Monday 7 April 2014

'Niger Delta Worst Victim of Inequity, Corruption, Bad Governance'- National Confab Delegate

niger delta
Niger Delta
Professor Godini Darah, a delegate representing Delta State at the ongoing National Conference, has described the Niger Delta region as the worst victim of inequity, corruption and bad governance in Nigeria.

Darah made the claim in an interview on Sunday in Abuja.

"Niger Delta states are the worst victims of inequity, bad laws, plunder, corruption and bad governance that have happened in Nigeria. This is because we are the ones whose resources have been stolen for 45 years since 1969, when the petroleum Decree No 51 was enacted by the military regime of General Yakubu Gowon.

"By that degree, the Federal Government has monopoly over income and revenue that come from oil and gas and Niger Delta is floating on oil and gas. So, we are the most injured, most exploited and the most dispossessed region in the country.’’

Darah said for this reason, Niger Delta delegates were prepared morally, philosophically and intellectually not just to set the tone for the conference but also to correct the injustice that had allegedly been meted to the region.

He said that the delegates had conducted an extensive research on all the ramifications of petroleum resources and how it had harmed and injured their people, society and territory.

"We have documented it for over 10 years, so we are loaded with data; we took it to the national conference of 2005 which was aborted.. We have now updated the research and we are going to offload them in this conference.’’

The don said that the expectation of the Niger Delta region was that the laws, decrees and policies deliberately enacted to dispossess the region of its oil and gas wealth must be expunged from the constitution.

"The most notorious one of them is section 44, sub-section 3, of the constitution. The section says that all minerals and natural gas found on the earth, below the earth, in the air, under the sea and wherever it is found, belong to the Federal Government of Nigeria. That is the most precious wealth that we have and it is a wealth that exhausts by constant exploitation.

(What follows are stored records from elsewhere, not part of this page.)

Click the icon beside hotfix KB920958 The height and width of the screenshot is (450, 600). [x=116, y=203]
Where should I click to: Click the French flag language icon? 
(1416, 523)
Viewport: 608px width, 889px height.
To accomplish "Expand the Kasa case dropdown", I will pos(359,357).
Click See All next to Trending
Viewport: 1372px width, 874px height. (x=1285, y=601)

The more voraciously they exploit it, the less will be the reserve left for those who are alive now, for the children who are coming.

"They are also hollowing the earth and going to cause geological imbalance,’’ he said.

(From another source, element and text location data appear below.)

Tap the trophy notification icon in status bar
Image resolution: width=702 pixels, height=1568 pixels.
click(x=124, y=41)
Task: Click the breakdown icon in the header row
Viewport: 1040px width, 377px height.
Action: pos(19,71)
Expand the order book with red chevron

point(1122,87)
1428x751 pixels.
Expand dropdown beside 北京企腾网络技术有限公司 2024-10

Darah said that the damage these laws had done to the Niger Delta could be not repaired with any amount of money.

However, he said the delegates came to the conference with a request for financial repatriation equivalent to the injury and damage done to the region’s ecology.

He said that these damages ranged from the farm lands to the rivers that no longer produced fish, adding that it also extended to the children who had become vagrant and deviant, rebelling against their parents whom they felt had sold their heritage to foreigners.

"It is a very complicated matter but it can be resolved in installments. The first stage is for those laws to go. We have a litany of the laws; we have the Land Use Act, and there are also some laws that say all of us living on the bank of rivers are tenants of the Federal Government.

"It is in the law that any distance 100 metres from the bank of the rivers belong to Federal Government. And we have 3,000 waterways in the Niger Delta; so all of us are tenants of the Federal Government.

According to him, some of these laws can never be found even in developed countries.

Darah, however, commended President Goodluck Jonathan’s moral conviction to convoke the conference, describing it as an opportunity for any part of the country with grievances or feeling that issues affecting them had been buried, to articulate and ventilate them.